Problem 1: From the article on Syrian children's trauma, list the kinds of problems that the children are said to take on.
Problem 2: Duplicate the stretch of the article on Syrian children's trauma from "Dr. Hamza, a" through "of the war.".
== Passage for review
Doctor Came Up With Term To Describe The Trauma That Syrian Children Are Facing
A doctor suggests that using the term PTSD cannot fully describe the condition that Syrian children are bound to face. Dr. M.K. Hamza and his team came up with the Human Devastation Syndrome. The term was coined by Hamza and his team after he explained that Syrian children suffer a never ending trauma which is said to be far worse than PTSD.
Dr. Hamza, a neuropsychologist with the Syrian-American Medical Society opened up about the devastation young children would have to face following the Syrian war. Hamza is part of the chair for the mental health committee of SAMS. The team currently has 1,000 Syrian American members, the majority of which are volunteers who provide medical support the victims of the war.
"We have talked to so many children, and their devastation is above and beyond what even soldiers are able to see in the war," Dr. Hamza told ATTN during an interview. "They have seen dismantled human beings that used to be their parents or their siblings. You get out of a family of five or six or 10 or whatever - you get one survivor, two survivors sometimes. A lot of them have physical impairments. Amputations. Severe injuries. And they've made it to the refugee camp somehow."
Children are highly affected by the Syrian war and Hamza mentioned that the devastation that the children are bound to face are never ending. These children are engulfed with fear as they take on both emotional, physical and material problems. The Syrian civilians are not just struggling with poverty, but the residents are struggling for their lives as well.
In a statistic released by the United Nations Refugee, more than 500 thousand Syrians have been killed sine war erupted, while 6.3 million were displaced. Aside from Dr. Hamza, Iyad Alkhouri, a volunteer psychiatrist also testified about the struggles Syrian children would have to go through. It was then added that the term "Human Devastation Syndrome" can best describe the Syrian condition, but it is yet to be made official.
====
== Provided data
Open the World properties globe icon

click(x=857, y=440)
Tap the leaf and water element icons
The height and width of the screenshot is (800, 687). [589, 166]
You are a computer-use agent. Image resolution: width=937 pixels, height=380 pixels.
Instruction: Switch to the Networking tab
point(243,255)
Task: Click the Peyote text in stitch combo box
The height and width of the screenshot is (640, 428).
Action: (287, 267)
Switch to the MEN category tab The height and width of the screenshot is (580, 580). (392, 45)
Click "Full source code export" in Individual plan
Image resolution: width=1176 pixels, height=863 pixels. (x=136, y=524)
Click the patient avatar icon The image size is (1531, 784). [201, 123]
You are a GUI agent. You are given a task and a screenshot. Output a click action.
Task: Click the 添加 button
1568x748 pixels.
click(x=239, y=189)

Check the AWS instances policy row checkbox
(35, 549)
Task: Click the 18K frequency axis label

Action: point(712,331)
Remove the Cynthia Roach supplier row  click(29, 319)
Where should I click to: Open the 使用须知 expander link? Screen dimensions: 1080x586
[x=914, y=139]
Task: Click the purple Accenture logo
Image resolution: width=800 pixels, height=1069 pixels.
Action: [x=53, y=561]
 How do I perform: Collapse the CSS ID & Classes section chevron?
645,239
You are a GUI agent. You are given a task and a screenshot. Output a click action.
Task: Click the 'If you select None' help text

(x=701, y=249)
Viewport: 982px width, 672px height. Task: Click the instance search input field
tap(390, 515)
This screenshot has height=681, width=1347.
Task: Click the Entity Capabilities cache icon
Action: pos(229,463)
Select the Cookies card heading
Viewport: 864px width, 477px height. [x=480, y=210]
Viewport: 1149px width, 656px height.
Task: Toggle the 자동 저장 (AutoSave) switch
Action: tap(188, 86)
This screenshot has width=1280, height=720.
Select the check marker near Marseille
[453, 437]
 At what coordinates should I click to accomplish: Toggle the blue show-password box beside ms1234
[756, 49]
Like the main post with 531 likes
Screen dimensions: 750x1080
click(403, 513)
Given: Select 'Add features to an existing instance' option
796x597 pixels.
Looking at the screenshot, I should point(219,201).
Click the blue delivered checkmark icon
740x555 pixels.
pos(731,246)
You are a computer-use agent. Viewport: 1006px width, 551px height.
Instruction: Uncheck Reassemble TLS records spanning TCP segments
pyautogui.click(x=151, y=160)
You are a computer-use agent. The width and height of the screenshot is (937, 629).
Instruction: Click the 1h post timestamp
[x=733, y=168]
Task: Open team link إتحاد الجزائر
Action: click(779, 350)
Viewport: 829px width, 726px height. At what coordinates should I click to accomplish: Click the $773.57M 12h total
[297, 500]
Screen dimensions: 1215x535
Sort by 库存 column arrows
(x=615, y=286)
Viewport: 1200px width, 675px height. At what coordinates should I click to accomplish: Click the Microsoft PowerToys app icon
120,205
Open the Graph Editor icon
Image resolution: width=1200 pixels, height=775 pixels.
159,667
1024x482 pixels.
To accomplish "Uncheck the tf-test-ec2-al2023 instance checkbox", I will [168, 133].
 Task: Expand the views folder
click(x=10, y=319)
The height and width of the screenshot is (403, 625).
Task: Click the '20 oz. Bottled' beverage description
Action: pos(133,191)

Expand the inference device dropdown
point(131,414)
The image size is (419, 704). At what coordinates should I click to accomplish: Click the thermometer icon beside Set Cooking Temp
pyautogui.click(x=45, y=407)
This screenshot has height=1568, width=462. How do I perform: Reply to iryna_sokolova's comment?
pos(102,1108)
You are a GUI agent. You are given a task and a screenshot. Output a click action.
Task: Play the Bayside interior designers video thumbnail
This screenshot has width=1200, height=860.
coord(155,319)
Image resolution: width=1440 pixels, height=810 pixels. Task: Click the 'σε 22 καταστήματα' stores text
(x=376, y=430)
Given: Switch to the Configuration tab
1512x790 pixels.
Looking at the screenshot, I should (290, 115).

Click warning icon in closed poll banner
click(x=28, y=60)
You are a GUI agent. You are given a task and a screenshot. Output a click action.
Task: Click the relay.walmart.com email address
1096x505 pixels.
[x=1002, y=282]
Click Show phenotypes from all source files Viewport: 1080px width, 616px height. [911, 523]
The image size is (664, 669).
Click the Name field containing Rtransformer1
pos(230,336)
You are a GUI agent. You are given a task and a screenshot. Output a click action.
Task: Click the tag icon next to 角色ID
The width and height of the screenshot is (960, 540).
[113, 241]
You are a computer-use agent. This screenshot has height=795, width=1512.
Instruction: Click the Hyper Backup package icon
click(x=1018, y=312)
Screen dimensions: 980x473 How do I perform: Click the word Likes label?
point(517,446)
====
Problem solution 1: Emotional, physical and material problems.

Problem solution 2:
Dr. Hamza, a neuropsychologist with the Syrian-American Medical Society opened up about the devastation young children would have to face following the Syrian war. Hamza is part of the chair for the mental health committee of SAMS. The team currently has 1,000 Syrian American members, the majority of which are volunteers who provide medical support the victims of the war.